I haven’t done a spooky post for a while and so I will rectify that now. The following tale is supposedly true and hails from the North Yorkshire village of Little Smeaton. I am not sure exactly how long ago this all happened, but it is a sad and spooky story. You probably won’t have heard it before and it centres on the Hewgill family of Smeaton Hall. I found this version of the story in the book More Tales of Ghosts And Terror Around The North of England. It is an old book, the third of a series written by Rebecca Dane and Craig MacNeale. Unfortunately the books are now out of print. I also found a slightly different version of the same tale on the web. Anyway, here is the story as I first encountered it:
Squire Hewgill and his wife had only one daughter, Bella, and at the time all this happened she was just 20 years old and in love. The only problem was that Bella was in love with a man called Tom Bristow and he was a farmhand. There is nothing wrong with being a farmhand, of course, but things were a little different in those days, and when Bella came home one evening, announced to her parents that she was in love, and declared her intentions to get married the proverbial brown stuff hit the fan. The Squire was livid and said that he would rather see Bella dead than married to a lowly farmhand. He also informed his distraught daughter that he had already selected a husband for her, a wealthy middle-aged widower from Northallerton.
Emotions ran high at Smeaton Hall that evening; Bella was beside herself with grief and told her father that she would not be happy married to anyone but the man she loved. The Squire was unmoved and unmoving, though, and refused to see reason. As for Bella’s mother, she was totally dominated by the squire and, when Bella turned to her for help, she ran from the room without a word.
All Bella’s tears and protests were useless, her father dragged her upstairs, locked her in her bedroom, and told her that she would have to stay there until she saw sense. Bella didn’t ’see sense’ though. She remained true to her love and remained locked in her room. She stayed there for days and a servant, who was under strict instructions not to talk to the girl, brought up her meals for her. Each day the servant also took the meals away again, uneaten.
The Squire was a man that was used to getting his own way and Bella’s disobedience angered him greatly. In the end he took the rather unusual and drastic action and went to see the local witch, Old Mother Webster, who lived in a cottage on the outskirts of the village. The old woman told the Squire that she might be able to help him, by preparing a potion, but that she could not guarantee its success and that for it to work certain things would have to be avoided.

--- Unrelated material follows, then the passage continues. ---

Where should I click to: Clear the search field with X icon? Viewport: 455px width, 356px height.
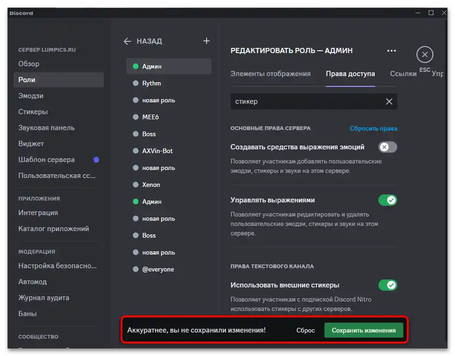(x=389, y=101)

Stoat’s blood and Owl’s blood were two of the ingredients in her potion and if the Squire saw either animal on his return home then it would mean disaster for him.
On his way home Squire Hewgill kept his eyes closed and trusted his horse to get him safely home. When he reached the woods, though, that surrounded his estate; a nearby owl let out such a piercing shriek that he opened his eyes with the shock and saw a huge white owl looking down at him from the trees. Fearing the worst, he galloped all the way home, but when he arrived there Bella was already dead.

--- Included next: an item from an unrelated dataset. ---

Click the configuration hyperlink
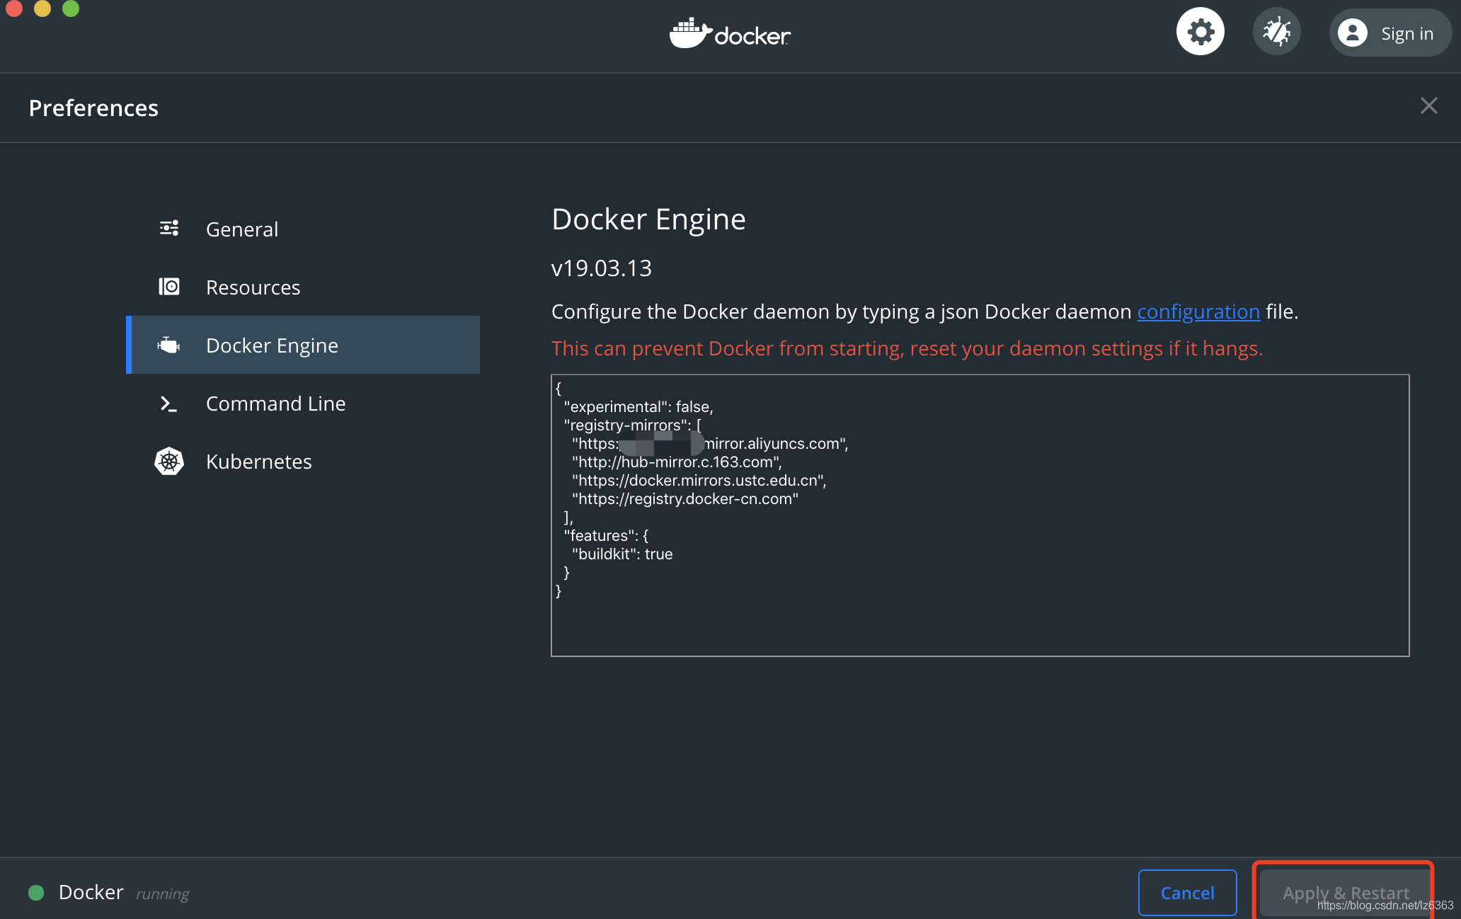The image size is (1461, 919). 1196,312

Being the truly loving and devoted father that he was the Squire could not face the thought of a verdict of suicide being passed and so he made his own funeral arrangements-he dumped her body in a disused well and covered it up with stones.
None of this did anything to improve the Squires temper and things got so bad at the Hall that the servants all left in search of pastures new, while their moody ex-master took to taking long walks in his grounds. It was on one of his walks that he first heard the wailing coming from the well and when he went to investigate he saw a cloud of mist rise out of the well and come drifting towards him, and within the mist he could see the form of his daughter pointing an accusatory finger at him. Needles to say, the Squire decided not to take any more walks. More than that, he decided not to even leave the Hall and neither he nor his wife ever left it again. Most nights, though, they could still hear the wailing drifting from the well and shortly after that their daughter would drift out of it too and often drifted into Hall to torment and terrify her parents.

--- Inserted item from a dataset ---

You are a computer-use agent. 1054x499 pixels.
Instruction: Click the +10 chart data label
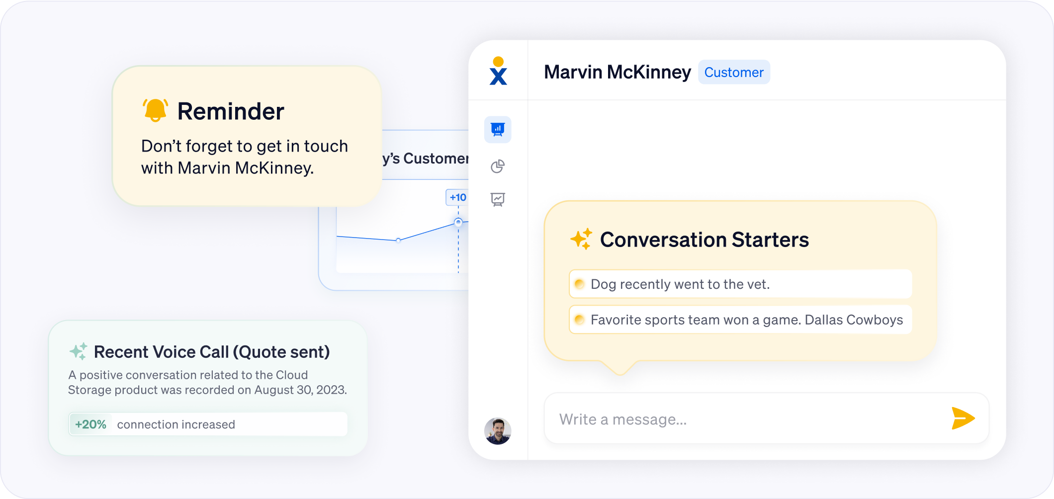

With no servants to care for them, and fearing to leave their home, the couple had to live off the food that was stored in the house, which ran out in the end.
The bodies of the Squire and his wife were found by some workmen. They were lying side by side in their four poster bed. The strangest thing of all was that they were locked in and the key was on the outside of the door. They were locked in, and they must have been locked in for a while because the key was rusted into the lock.
I’m not saying I believe this tale just that it is supposed to be true. I think that, in less enlightened times, the landed gentry might very well have displayed an attitude similar to that of the squire, and the title ‘Old Mother’ is real enough (explained in my post about Old Mother Shipton ). Could a father be so uncaring of his daughters feeling, though, that he would be so cold-hearted or dispose of her body so unceremoniously? I’ll let you make up your own mind on that one.